## EXERCISE REQUIREMENTS
1. In the moon article, what position does Elbert King hold at the Lunar Receiving Lab?
2. According to the moon article, why were the Houston technicians doubly cautious when decontaminating the Apollo 11 film? Answer in one to three sentences.
3. Decide whether each statement agrees with the moon article. Answer yes or no, and quote the words from the article that settle it.
(a) The astronauts went to bed without waiting to see the first results of their photography.
(b) The motion-picture films of Eagle's touchdown were 16-mm.
(c) Elbert King was able to identify several minerals in the lunar samples right away.

## QUOTED PASSAGE
=-=-=
Space: THE EMERGING FACE OF THE MOON
AX the high drama of man's first halting steps on the moon was recalled in remarkable detail last week when NASA released the first color photographs from the Apollo mission. The still shots in particular displayed the harsh beauty of the barren landscape around Tranquillity Base as strong unfiltered sunlight etched myriad craters in deep shadow. The 16-mm. motion-picture films of Eagle's touchdown on the lunar surface brought back that dangerous moment with tense immediacy. The movies were so clear and sharp that they allowed scientists to pinpoint the landing area precisely. And with the exact coordinates to guide them, astronomers at California's Lick Observatory were finally able to bounce a laser beam off the reflecting mirror left behind by the astronauts.
Like everything else that came back aboard Apollo 11, the film had to undergo elaborate decontamination procedures in Houston. Technicians were doubly cautious because, in a final checkout of their methods, a strip of test film was accidentally destroyed. The astronauts themselves were so curious about their photographic efforts that they waited up late one night to see the first results. They had every reason to be satisfied. Their pictures added up to a remarkable visual record of man's most adventurous journey.
The pictures also contributed immeasurably to the scientific detective work now under way at Houston. There, inside the Manned Spacecraft Center's
Lunar Receiving Lab (LRL), where the Apollo 11 astronauts are spending their postflight quarantine, teams of scientists are trying to put together bits and pieces of the lunar puzzle. Much of the work proceeds at a slow, painstaking pace. Last week, some NASA geologists seemed almost apologetic about their progress. "I've never been so frustrated in my life," complained Mineralogist Elbert King, the LRL's curator. "We've been working for years to get the lunar samples in our clutches. But I was unable to find a single mineral that I could immediately identify."
=-=-=
(Records from a dataset)

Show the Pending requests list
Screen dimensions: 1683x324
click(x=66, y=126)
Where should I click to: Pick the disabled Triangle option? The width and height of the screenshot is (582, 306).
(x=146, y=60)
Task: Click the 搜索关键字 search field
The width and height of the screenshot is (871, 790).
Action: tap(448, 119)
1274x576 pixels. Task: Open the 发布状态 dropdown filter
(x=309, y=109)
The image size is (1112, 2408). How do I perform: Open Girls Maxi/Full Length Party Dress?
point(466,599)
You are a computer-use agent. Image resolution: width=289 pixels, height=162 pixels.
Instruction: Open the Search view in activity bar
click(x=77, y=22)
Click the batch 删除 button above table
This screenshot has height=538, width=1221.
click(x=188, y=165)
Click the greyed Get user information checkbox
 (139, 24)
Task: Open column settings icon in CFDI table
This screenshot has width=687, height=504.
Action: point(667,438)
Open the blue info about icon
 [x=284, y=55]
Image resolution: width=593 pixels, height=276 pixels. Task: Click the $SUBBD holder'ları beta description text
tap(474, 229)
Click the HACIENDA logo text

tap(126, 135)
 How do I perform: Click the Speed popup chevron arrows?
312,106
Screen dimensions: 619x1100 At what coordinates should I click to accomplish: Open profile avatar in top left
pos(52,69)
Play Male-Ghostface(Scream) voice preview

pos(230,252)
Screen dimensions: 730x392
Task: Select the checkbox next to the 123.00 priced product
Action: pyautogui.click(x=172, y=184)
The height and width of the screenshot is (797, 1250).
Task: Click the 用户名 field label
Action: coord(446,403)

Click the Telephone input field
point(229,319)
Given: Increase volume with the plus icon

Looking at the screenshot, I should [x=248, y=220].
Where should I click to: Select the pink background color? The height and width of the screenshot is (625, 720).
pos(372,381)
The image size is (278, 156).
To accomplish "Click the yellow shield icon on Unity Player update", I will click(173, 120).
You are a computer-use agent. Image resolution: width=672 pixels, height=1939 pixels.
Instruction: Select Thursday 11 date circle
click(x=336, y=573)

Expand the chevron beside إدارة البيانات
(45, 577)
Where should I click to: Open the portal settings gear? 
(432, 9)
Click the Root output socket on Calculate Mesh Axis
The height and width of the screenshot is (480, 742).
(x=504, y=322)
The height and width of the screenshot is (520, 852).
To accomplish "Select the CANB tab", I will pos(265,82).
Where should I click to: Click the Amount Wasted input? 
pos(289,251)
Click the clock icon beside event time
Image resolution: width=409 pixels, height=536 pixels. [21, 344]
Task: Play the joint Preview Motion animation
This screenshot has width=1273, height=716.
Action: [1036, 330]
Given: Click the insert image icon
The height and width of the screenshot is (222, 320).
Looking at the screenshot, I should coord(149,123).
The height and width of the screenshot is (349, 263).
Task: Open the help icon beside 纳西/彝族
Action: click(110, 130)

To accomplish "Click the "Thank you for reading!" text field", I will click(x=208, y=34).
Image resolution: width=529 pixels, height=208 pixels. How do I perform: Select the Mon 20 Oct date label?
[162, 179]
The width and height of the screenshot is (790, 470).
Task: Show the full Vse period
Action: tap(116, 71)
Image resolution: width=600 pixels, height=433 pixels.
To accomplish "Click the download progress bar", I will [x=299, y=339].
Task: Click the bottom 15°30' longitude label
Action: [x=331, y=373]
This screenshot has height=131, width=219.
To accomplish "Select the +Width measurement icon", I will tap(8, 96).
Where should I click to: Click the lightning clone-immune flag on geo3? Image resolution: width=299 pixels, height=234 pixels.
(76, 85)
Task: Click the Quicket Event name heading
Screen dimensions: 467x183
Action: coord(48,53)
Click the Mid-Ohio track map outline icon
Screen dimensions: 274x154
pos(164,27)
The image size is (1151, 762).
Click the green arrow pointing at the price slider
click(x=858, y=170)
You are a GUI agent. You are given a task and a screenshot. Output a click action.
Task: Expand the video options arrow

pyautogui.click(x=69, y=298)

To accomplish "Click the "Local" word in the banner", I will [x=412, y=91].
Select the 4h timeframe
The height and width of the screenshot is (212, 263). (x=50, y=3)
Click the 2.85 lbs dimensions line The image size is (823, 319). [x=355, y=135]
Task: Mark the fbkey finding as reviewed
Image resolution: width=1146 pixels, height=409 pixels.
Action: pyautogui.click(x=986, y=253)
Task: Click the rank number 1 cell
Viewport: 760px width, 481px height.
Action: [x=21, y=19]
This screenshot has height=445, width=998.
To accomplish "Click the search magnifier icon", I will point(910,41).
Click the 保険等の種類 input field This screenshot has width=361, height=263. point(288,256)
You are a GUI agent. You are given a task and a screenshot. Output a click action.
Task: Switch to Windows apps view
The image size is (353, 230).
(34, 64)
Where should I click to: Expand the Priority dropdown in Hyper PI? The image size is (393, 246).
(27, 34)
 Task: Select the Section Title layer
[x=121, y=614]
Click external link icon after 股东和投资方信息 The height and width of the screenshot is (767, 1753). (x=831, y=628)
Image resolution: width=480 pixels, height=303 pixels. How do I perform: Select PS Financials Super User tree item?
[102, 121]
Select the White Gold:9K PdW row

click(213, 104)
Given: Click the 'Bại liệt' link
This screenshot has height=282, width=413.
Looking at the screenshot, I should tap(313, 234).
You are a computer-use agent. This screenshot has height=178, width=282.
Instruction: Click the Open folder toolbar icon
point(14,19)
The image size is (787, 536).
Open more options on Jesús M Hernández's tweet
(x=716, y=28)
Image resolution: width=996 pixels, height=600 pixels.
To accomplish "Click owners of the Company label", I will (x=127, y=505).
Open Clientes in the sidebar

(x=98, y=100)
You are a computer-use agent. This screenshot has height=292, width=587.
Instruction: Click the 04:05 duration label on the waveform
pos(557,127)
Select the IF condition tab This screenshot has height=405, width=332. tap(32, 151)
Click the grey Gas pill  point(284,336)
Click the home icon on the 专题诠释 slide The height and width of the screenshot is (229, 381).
=-=-=
## SOLUTIONS IN ORDER
1. He is the LRL's curator.

2. During a final checkout of their methods, a strip of test film was accidentally destroyed. That made the technicians doubly cautious with the real film.

3.
(a) No: "they waited up late one night to see the first results."
(b) Yes: "The 16-mm. motion-picture films of Eagle's touchdown on the lunar surface"
(c) No: "I was unable to find a single mineral that I could immediately identify."